Introduction: Accurate assessment and management of abdominal pain in the emergency department (ED) is crucial, as it can indicate potentially life-threatening conditions requiring timely treatment. This study aimed to evaluate the ability of pain scales to predict critical diagnoses in patients with non-traumatic abdominal pain. Methods: This cross-sectional study was conducted at a tertiary university hospital and involved individuals aged 15 years and above who presented to the ED with non-traumatic abdominal pain. Pain severity was evaluated using subjective pain scales, including the Numerical Rating Scale (NRS) and the Face Pain Scale (FPS), as well as objective pain scales, including the Critical Care Pain Observation Tool (CPOT) and the Non-verbal Pain Score (NVPS). The area under the receiver operating characteristic curve (AuROC) was employed to determine the discriminative ability of each pain scale to predict critical diagnosis. Results: 264 cases with the mean age of 47.2±19.4 years were studied (53.0% male). The most common location of abdominal pain was epigastric pain (43.9%).
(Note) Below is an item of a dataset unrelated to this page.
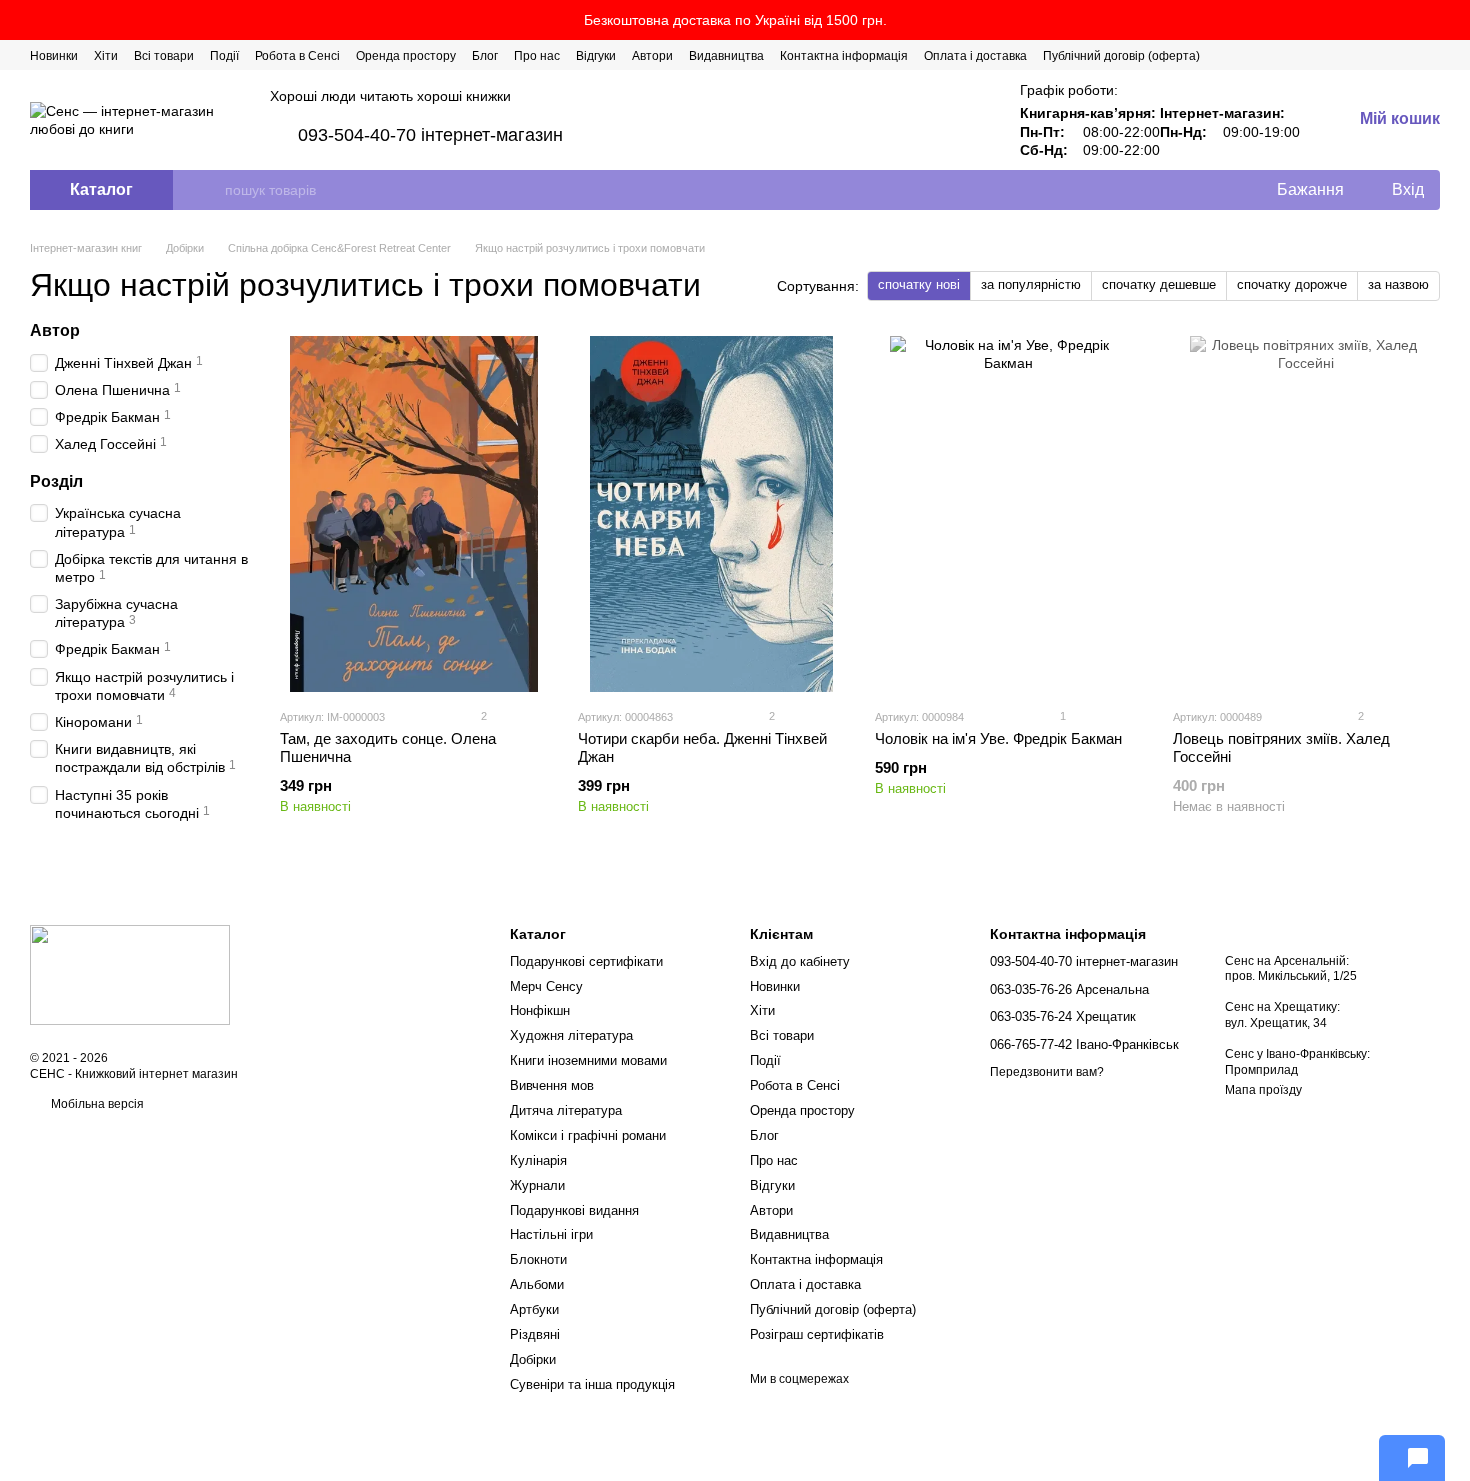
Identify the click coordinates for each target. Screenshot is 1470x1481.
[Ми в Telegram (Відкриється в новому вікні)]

Most patients presented with dull-aching pain, and those with critical diagnoses had more of this characteristic than those with non-critical diagnoses. (52.5% vs. 28.3%, p = 0.01). The overall median NRS, FPS, CPOT, and NVPS of included participants were 8 (interquartile range (IQR) 7-10), 8 (IQR 6-8), 3 (IQR 1-4), and 3 (IQR 2-4), respectively. Patients with critical diagnoses had a higher NVPS score than patients with non-critical diagnoses (median score of 4 vs. 3, p = 0.02). The AuROC of NRS, FPS, CPOT, and NVPS were 0.53 (95% CI: 0.45-0.62), 0.55 (95% CI: 0.46-0.63), 0.59 (95% CI: 0.50-0.68), and 0.62 (95% CI: 0.53-0.71), respectively. The correlation coefficients among these scales were considered moderately correlated or higher. Conclusion: In evaluating patients with non-traumatic abdominal pain, the NVPS demonstrated the highest accuracy in predicting critical diagnoses. However, all pain scales, whether subjective or objective, exhibited suboptimal performance in predicting critical diagnoses.